In the propensity-matched cohort, the possible glucocorticoid-related covariables were balanced in both groups (Appendix Table 5). Univariate and multivariate Cox regression analyses also indicated that glucocorticoid aerosol therapy was an independent risk factor for A. baumannii isolation (Table 3; Appendix Table 6). In an independent model that included indications for glucocorticoid aerosol therapy, risk factors for A. baumannii isolation were glucocorticoid aerosol treatments for COPD or asthma and for ARDS (Appendix Table 7).

Log-rank analysis showed that the difference among the groups was statistically significant (p<0.001). The cumulative hazard for A. baumannii isolation was significantly higher in the glucocorticoid aerosol group compared with the no aerosol inhalation (HR 1.871; 95% CI 1.206–2.772; p<0.001) and aerosol inhalation without glucocorticoid (HR 2.316; 95% CI 1.482–3.620; p = 0.002) groups (Figure 2).

Enlarge

Figure 2. Kaplan-Meier curves of cumulative hazards of different aerosol inhalation treatments on Acinetobacter baumannii isolation among patients during invasive mechanical ventilation, China. We used log-rank analysis to compare hazard ratios over time among all groups (p<0.001), glucocorticoid aerosol therapy group with the no aerosol inhalation group (p<0.001), and the glucocorticoid aerosol therapy group with the aerosol inhalation without glucocorticoid group (p = 0.002).

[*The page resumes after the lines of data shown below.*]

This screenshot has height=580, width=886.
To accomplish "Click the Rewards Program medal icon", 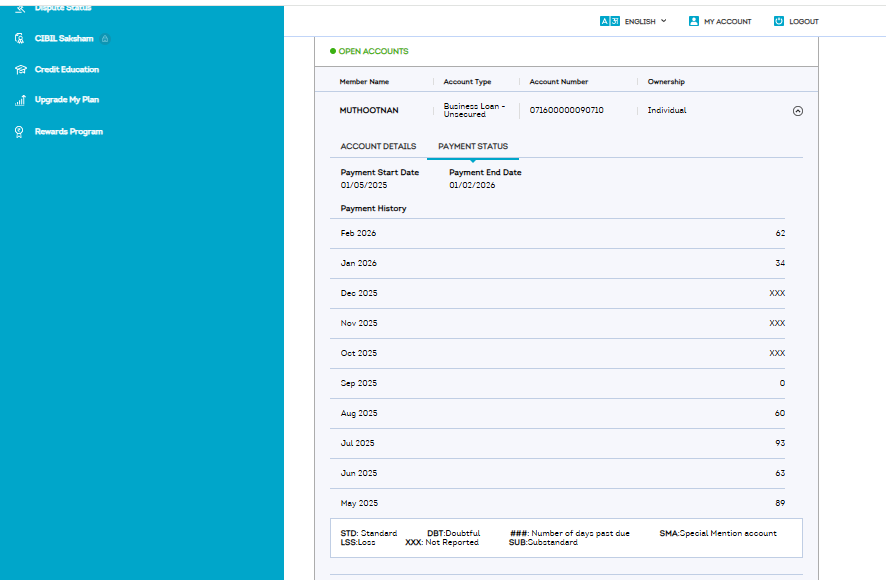I will pos(19,132).
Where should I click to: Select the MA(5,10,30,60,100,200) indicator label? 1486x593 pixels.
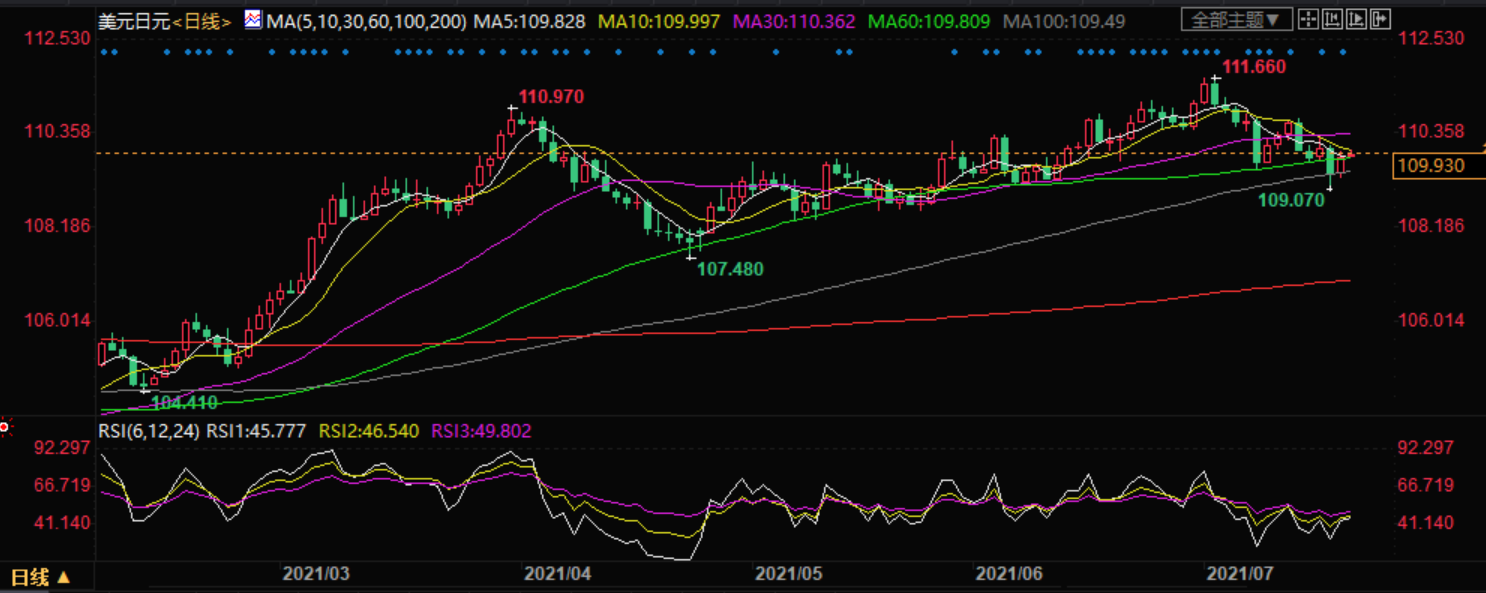367,21
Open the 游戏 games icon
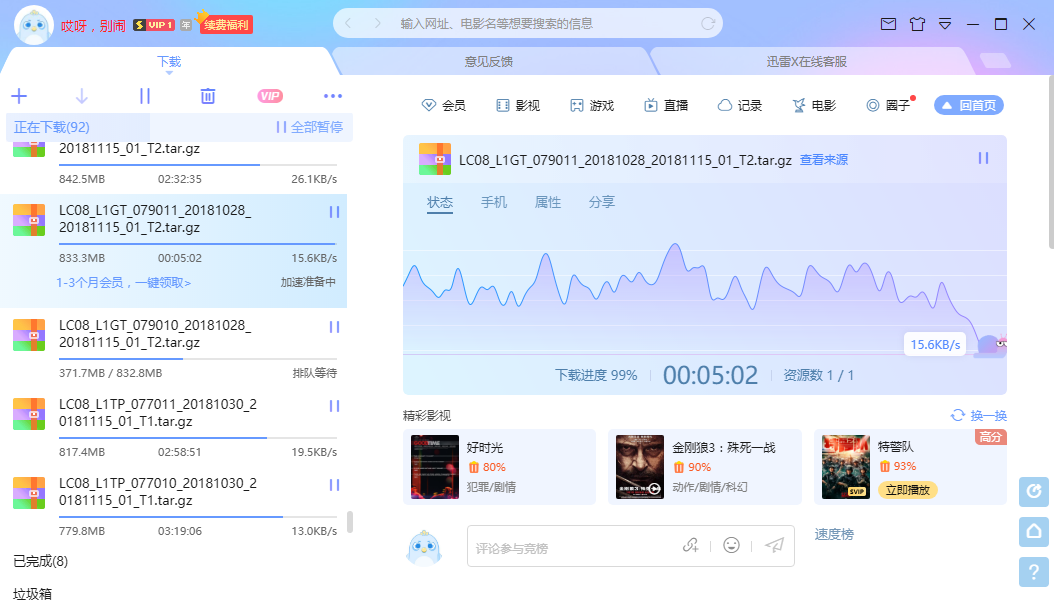The image size is (1054, 603). tap(591, 104)
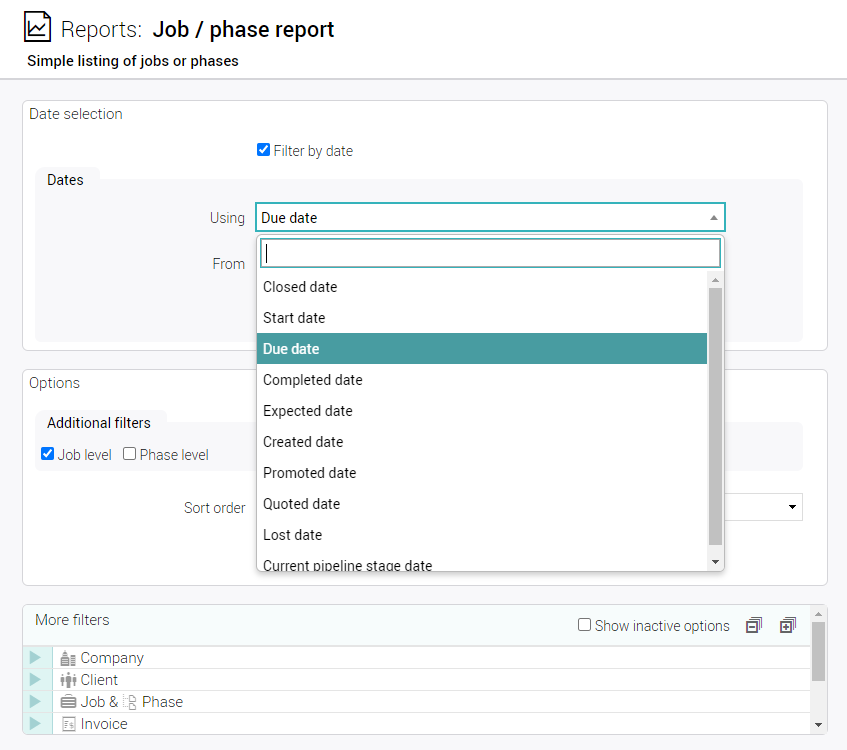The image size is (847, 750).
Task: Click the dropdown search text field
Action: pyautogui.click(x=490, y=253)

Effect of Glucocorticoid Aerosol Therapy on A. baumannii Isolation among Subgroups

We divided patients into subgroups to evaluate the contribution of glucocorticoid aerosol to A. baumannii isolation from different subpopulations. We found glucocorticoid aerosol was a promoting factor for A. baumannii isolation from most subpopulations, except patients with type 2 diabetes mellitus, hematologic malignancy, antimicrobial drug use for A. baumannii, and short ICU stays (p>0.05) (Figure 3). We noted no statistically significant interactions between most prespecified subgroups defined by demographics, medical history, underlying conditions, APACHE II score, treatment measures, and length of ICU stay (interaction p>0.05). The favorable effect of glucocorticoid aerosol on A. baumannii isolation was relatively greater in the subgroup of patients with longer vasopressor treatment (interaction p = 0.006) (Figure 3).

Enlarge

Figure 3. Effects of glucocorticoid aerosol therapy on Acinetobacter baumannii isolation during invasive mechanical ventilation among prespecified patient subgroups, China. We applied Cox proportional hazards model with Efron’s method for handling ties between groups to assess favorable effects of glucocorticoid aerosol on A. baumannii isolation. Black horizontal marks indicate hazard ratios, and error bars indicate 95% CIs. APACHE II, Acute Physiology and Chronic Health Evaluation II; COPD, chronic obstructive pulmonary disease; ICU, intensive care unit. *Limited numbers for analysis. †For interaction, p = 0.006.

Association between Glucocorticoid Aerosol Therapy and Clinical Prognosis

We performed univariate and multivariate Cox regression analyses to evaluate the possible risk factors for 30-day mortality in critically ill patients on ventilators. We found glucocorticoid aerosol was not a risk factor for 30-day mortality in those patients, but A. baumannii isolation was independently associated with 30-day mortality (HR 1.824, 95% CI 1.317–2.104; p = 0.045) (Appendix Table 8,9). A further separate analysis of A. baumannii isolation status showed that A. baumannii infection was independently associated with 30-day mortality (HR 2.759, 95% CI 1.575–4.833; p = 0.012) (Appendix Table 8, 10).